'''
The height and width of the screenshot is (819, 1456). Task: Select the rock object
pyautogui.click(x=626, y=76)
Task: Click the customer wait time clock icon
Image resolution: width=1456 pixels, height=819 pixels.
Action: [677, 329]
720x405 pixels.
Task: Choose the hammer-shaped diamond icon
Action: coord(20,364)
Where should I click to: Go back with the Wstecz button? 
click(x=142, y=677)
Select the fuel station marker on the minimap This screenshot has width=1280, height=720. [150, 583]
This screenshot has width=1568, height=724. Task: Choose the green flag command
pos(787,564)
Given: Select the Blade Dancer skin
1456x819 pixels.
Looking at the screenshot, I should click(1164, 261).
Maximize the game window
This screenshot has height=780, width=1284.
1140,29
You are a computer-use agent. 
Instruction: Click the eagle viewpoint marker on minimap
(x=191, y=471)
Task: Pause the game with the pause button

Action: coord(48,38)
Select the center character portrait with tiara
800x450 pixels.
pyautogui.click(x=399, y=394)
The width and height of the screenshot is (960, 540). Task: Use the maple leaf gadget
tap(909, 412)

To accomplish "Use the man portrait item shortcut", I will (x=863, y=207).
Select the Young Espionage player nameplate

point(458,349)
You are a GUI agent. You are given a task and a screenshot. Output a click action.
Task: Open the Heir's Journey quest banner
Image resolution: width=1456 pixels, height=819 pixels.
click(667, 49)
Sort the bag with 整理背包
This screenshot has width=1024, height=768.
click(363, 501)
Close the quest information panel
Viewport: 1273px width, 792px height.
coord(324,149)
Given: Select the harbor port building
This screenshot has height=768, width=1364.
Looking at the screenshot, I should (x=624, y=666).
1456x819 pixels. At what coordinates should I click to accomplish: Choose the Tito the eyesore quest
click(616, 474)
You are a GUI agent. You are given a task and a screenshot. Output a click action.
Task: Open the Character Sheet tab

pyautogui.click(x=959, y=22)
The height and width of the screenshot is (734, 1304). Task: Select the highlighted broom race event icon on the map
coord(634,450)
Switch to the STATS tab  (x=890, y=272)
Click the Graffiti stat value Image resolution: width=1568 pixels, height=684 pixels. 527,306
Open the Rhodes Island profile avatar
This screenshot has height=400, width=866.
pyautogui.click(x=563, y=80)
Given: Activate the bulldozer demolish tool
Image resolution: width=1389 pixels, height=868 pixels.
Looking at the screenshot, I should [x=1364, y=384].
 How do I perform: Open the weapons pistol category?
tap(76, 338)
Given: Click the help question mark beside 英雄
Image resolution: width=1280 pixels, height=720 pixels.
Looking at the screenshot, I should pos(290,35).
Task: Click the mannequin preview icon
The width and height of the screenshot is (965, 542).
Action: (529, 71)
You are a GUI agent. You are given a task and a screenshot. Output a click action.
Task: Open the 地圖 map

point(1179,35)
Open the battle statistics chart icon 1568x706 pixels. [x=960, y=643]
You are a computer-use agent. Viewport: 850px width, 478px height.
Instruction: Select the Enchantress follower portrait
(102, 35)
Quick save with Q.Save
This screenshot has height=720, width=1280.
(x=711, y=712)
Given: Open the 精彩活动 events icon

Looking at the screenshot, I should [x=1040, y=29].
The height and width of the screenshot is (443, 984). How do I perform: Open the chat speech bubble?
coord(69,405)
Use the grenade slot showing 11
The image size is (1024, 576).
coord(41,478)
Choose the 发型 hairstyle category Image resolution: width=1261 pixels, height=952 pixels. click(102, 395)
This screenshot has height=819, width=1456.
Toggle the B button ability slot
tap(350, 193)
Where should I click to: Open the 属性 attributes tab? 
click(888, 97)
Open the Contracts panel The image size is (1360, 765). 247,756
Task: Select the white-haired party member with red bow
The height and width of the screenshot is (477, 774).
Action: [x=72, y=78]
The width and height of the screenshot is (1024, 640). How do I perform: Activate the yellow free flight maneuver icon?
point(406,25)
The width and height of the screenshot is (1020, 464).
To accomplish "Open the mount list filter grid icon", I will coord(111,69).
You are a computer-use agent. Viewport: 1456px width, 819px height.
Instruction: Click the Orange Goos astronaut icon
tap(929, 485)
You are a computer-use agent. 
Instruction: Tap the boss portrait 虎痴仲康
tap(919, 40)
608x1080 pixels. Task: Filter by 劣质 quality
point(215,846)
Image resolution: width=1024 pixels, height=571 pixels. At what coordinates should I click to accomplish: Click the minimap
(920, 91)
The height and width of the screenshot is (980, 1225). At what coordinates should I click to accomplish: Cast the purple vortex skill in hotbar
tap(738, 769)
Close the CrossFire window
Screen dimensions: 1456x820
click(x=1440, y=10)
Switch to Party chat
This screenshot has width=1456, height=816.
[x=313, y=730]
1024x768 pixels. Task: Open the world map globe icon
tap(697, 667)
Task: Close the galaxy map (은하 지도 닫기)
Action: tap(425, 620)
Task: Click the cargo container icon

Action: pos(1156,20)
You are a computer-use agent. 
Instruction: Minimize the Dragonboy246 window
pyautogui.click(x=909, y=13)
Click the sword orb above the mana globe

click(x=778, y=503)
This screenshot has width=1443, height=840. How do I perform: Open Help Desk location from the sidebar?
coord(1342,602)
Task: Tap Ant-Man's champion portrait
'''
Format every line above as a JSON list of strings, one string per line, and leave out the blank lines.

[
  "The height and width of the screenshot is (819, 1456). Task: Select the rock object",
  "pyautogui.click(x=626, y=76)",
  "Task: Click the customer wait time clock icon",
  "Image resolution: width=1456 pixels, height=819 pixels.",
  "Action: [677, 329]",
  "720x405 pixels.",
  "Task: Choose the hammer-shaped diamond icon",
  "Action: coord(20,364)",
  "Where should I click to: Go back with the Wstecz button? ",
  "click(x=142, y=677)",
  "Select the fuel station marker on the minimap This screenshot has width=1280, height=720. [150, 583]",
  "This screenshot has width=1568, height=724. Task: Choose the green flag command",
  "pos(787,564)",
  "Given: Select the Blade Dancer skin",
  "1456x819 pixels.",
  "Looking at the screenshot, I should click(1164, 261).",
  "Maximize the game window",
  "This screenshot has height=780, width=1284.",
  "1140,29",
  "You are a computer-use agent. ",
  "Instruction: Click the eagle viewpoint marker on minimap",
  "(x=191, y=471)",
  "Task: Pause the game with the pause button",
  "Action: coord(48,38)",
  "Select the center character portrait with tiara",
  "800x450 pixels.",
  "pyautogui.click(x=399, y=394)",
  "The width and height of the screenshot is (960, 540). Task: Use the maple leaf gadget",
  "tap(909, 412)",
  "To accomplish \"Use the man portrait item shortcut\", I will (x=863, y=207).",
  "Select the Young Espionage player nameplate",
  "point(458,349)",
  "You are a GUI agent. You are given a task and a screenshot. Output a click action.",
  "Task: Open the Heir's Journey quest banner",
  "Image resolution: width=1456 pixels, height=819 pixels.",
  "click(667, 49)",
  "Sort the bag with 整理背包",
  "This screenshot has width=1024, height=768.",
  "click(363, 501)",
  "Close the quest information panel",
  "Viewport: 1273px width, 792px height.",
  "coord(324,149)",
  "Given: Select the harbor port building",
  "This screenshot has height=768, width=1364.",
  "Looking at the screenshot, I should (x=624, y=666).",
  "1456x819 pixels. At what coordinates should I click to accomplish: Choose the Tito the eyesore quest",
  "click(616, 474)",
  "You are a GUI agent. You are given a task and a screenshot. Output a click action.",
  "Task: Open the Character Sheet tab",
  "pyautogui.click(x=959, y=22)",
  "The height and width of the screenshot is (734, 1304). Task: Select the highlighted broom race event icon on the map",
  "coord(634,450)",
  "Switch to the STATS tab  (x=890, y=272)",
  "Click the Graffiti stat value Image resolution: width=1568 pixels, height=684 pixels. 527,306",
  "Open the Rhodes Island profile avatar",
  "This screenshot has height=400, width=866.",
  "pyautogui.click(x=563, y=80)",
  "Given: Activate the bulldozer demolish tool",
  "Image resolution: width=1389 pixels, height=868 pixels.",
  "Looking at the screenshot, I should [x=1364, y=384].",
  " How do I perform: Open the weapons pistol category?",
  "tap(76, 338)",
  "Given: Click the help question mark beside 英雄",
  "Image resolution: width=1280 pixels, height=720 pixels.",
  "Looking at the screenshot, I should pos(290,35).",
  "Task: Click the mannequin preview icon",
  "The width and height of the screenshot is (965, 542).",
  "Action: (529, 71)",
  "You are a GUI agent. You are given a task and a screenshot. Output a click action.",
  "Task: Open the 地圖 map",
  "point(1179,35)",
  "Open the battle statistics chart icon 1568x706 pixels. [x=960, y=643]",
  "You are a computer-use agent. Viewport: 850px width, 478px height.",
  "Instruction: Select the Enchantress follower portrait",
  "(102, 35)",
  "Quick save with Q.Save",
  "This screenshot has height=720, width=1280.",
  "(x=711, y=712)",
  "Given: Open the 精彩活动 events icon",
  "Looking at the screenshot, I should [x=1040, y=29].",
  "The height and width of the screenshot is (443, 984). How do I perform: Open the chat speech bubble?",
  "coord(69,405)",
  "Use the grenade slot showing 11",
  "The image size is (1024, 576).",
  "coord(41,478)",
  "Choose the 发型 hairstyle category Image resolution: width=1261 pixels, height=952 pixels. click(102, 395)",
  "This screenshot has height=819, width=1456.",
  "Toggle the B button ability slot",
  "tap(350, 193)",
  "Where should I click to: Open the 属性 attributes tab? ",
  "click(888, 97)",
  "Open the Contracts panel The image size is (1360, 765). 247,756",
  "Task: Select the white-haired party member with red bow",
  "The height and width of the screenshot is (477, 774).",
  "Action: [x=72, y=78]",
  "The width and height of the screenshot is (1024, 640). How do I perform: Activate the yellow free flight maneuver icon?",
  "point(406,25)",
  "The width and height of the screenshot is (1020, 464).",
  "To accomplish \"Open the mount list filter grid icon\", I will coord(111,69).",
  "You are a computer-use agent. Viewport: 1456px width, 819px height.",
  "Instruction: Click the Orange Goos astronaut icon",
  "tap(929, 485)",
  "You are a computer-use agent. ",
  "Instruction: Tap the boss portrait 虎痴仲康",
  "tap(919, 40)",
  "608x1080 pixels. Task: Filter by 劣质 quality",
  "point(215,846)",
  "Image resolution: width=1024 pixels, height=571 pixels. At what coordinates should I click to accomplish: Click the minimap",
  "(920, 91)",
  "The height and width of the screenshot is (980, 1225). At what coordinates should I click to accomplish: Cast the purple vortex skill in hotbar",
  "tap(738, 769)",
  "Close the CrossFire window",
  "Screen dimensions: 1456x820",
  "click(x=1440, y=10)",
  "Switch to Party chat",
  "This screenshot has width=1456, height=816.",
  "[x=313, y=730]",
  "1024x768 pixels. Task: Open the world map globe icon",
  "tap(697, 667)",
  "Task: Close the galaxy map (은하 지도 닫기)",
  "Action: tap(425, 620)",
  "Task: Click the cargo container icon",
  "Action: pos(1156,20)",
  "You are a computer-use agent. ",
  "Instruction: Minimize the Dragonboy246 window",
  "pyautogui.click(x=909, y=13)",
  "Click the sword orb above the mana globe",
  "click(x=778, y=503)",
  "This screenshot has width=1443, height=840. How do I perform: Open Help Desk location from the sidebar?",
  "coord(1342,602)",
  "Task: Tap Ant-Man's champion portrait"
]